Siamo più che convinti che l’Area Marina Protetta – in uno dei mari più studiati del mondo e del quale si conoscono eccezionalità e rischi, nel cuore di un Santuario internazionale dei Cetacei che resta sulla carta – si debba fare coinvolgendo gli elbani, i gigliesi e chi nel mare e con il mare ci vive e ci lavora, ma siamo anche convinti che, dopo  38 anni di discussioni spesso fuorvianti, di fake news e di furbizie politiche e di vigliaccherie amministrative, sia arrivato il momento di darsi un termine, di dire quanto deve ancora durare la discussione sull’Area Marina protetta su come farla, non se farla.
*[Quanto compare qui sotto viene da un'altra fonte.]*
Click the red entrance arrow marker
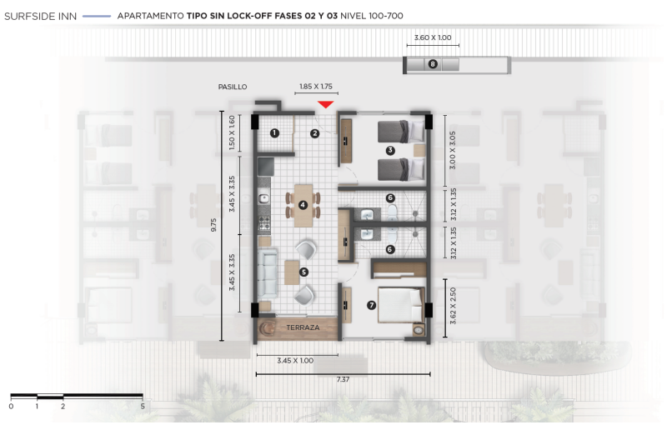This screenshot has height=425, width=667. click(326, 104)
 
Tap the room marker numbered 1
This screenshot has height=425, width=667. click(275, 133)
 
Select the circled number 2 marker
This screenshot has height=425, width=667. click(315, 133)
Facciamo come la Corsica, dove con un percorso partecipato di 8 mesi è stato istituito un Parco Nazionale marino, quello di Capo Corso, a due passi dall’Elba, dove l’Arcipelago Toscano ci sta dentro diverse volte. Diamoci un termine, diciamo un anno, per definire come dovrà essere l’Area Marina Protetta dell’Arcipelago Toscano, con quali regole e quali zonazioni, quali forme di gestione partecipata. Apriamolo qui il tavolo per difendere il nostro mare, la nostra biodiversità e la nostra economia, non a Roma.

Facciamolo noi, diciamo noi come vogliamo gestire la pesca e l’economia blu del nostro Arcipelago, come dovrà essere il nostro futuro e perché nel nostro mare restino pesci, pescatori e bellezza e meraviglie per tutti.